Note: Mark Pletcher, MD, MPH, lead author of the study, is also co-director of CTSI's Consultation Services program, and associate director of its Training in Clinical Research program.
A large-scale national study suggests low to moderate use of marijuana is less harmful to users’ lungs than exposure to tobacco, even though the two substances contain many of the same components.
This comprehensive study, led by UCSF and University of Alabama at Birmingham, collected data from more than 5,000 U.S. adults for more than 20 years.
We were...surprised that we found such a different pattern of association with marijuana exposure.
Mark Pletcher, MD, MPH
Smoking cigarettes can cause significant lung damage, including respiratory symptoms, chronic obstructive pulmonary disease and lung cancer.

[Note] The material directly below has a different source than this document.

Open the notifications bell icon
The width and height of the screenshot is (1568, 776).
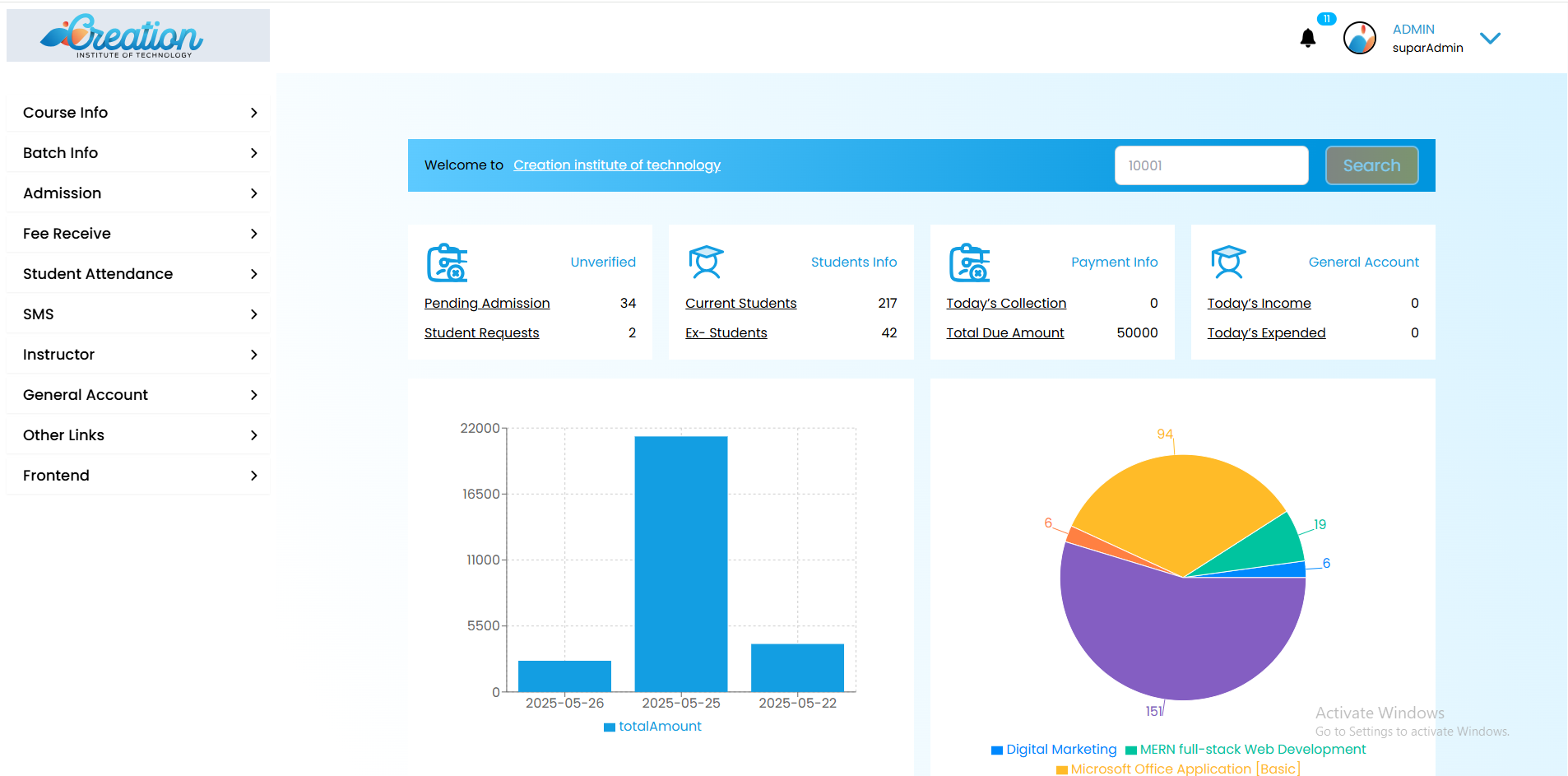pyautogui.click(x=1307, y=38)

It accounts for an estimated 443,000 deaths, or nearly one in every five deaths, each year in the United States, according to the U.S. Centers for Disease Control and Prevention (CDC). Data for the long-term effects of marijuana use on the pulmonary system has been scarce until now.
“We found exactly what we thought we would find in relation to tobacco exposure: a consistent loss of lung function with increasing exposure,” said the paper’s lead author, Mark Pletcher, MD, MPH, associate professor in the Division of Clinical Epidemiology at UCSF. “We were, however, surprised that we found such a different pattern of association with marijuana exposure.”

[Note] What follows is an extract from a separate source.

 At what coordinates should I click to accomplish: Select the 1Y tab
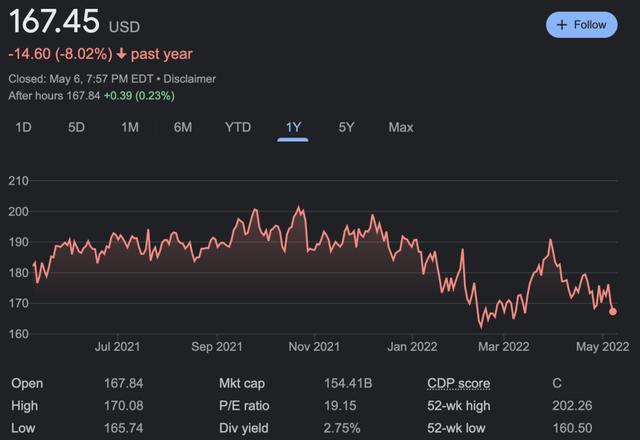click(x=293, y=127)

In a paper published today in the Journal of American Medical Association (JAMA), researchers analyzed the relationship between current and lifetime exposure to marijuana and pulmonary function. The Coronary Artery Risk Development in Young Adults (CARDIA) study collected medical data from 5,115 men and women in four U.S. cities from 1985 to 2006.

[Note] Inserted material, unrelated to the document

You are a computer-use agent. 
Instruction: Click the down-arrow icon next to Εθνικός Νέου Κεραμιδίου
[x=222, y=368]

They measured air flow rate – the speed in which a person can blow out air – and lung volume, which is the amount of air a person is capable of holding, typically about six liters of air for an adult male. Lung function was measured using a common medical device called a spirometer that measures air flow when the participant breathes in and out.
“Essentially with tobacco, the more you use, the more loss you have with both of the indicators, air flow rate and lung volume,” said the paper’s last author Stefan Kertesz, MD, MSc, associate professor in the Division of Preventive Medicine at the University of Alabama at Birmingham School of Medicine and the Birmingham VA Medical Center. “There’s a straight-line relationship: the more you use, the more you lose.”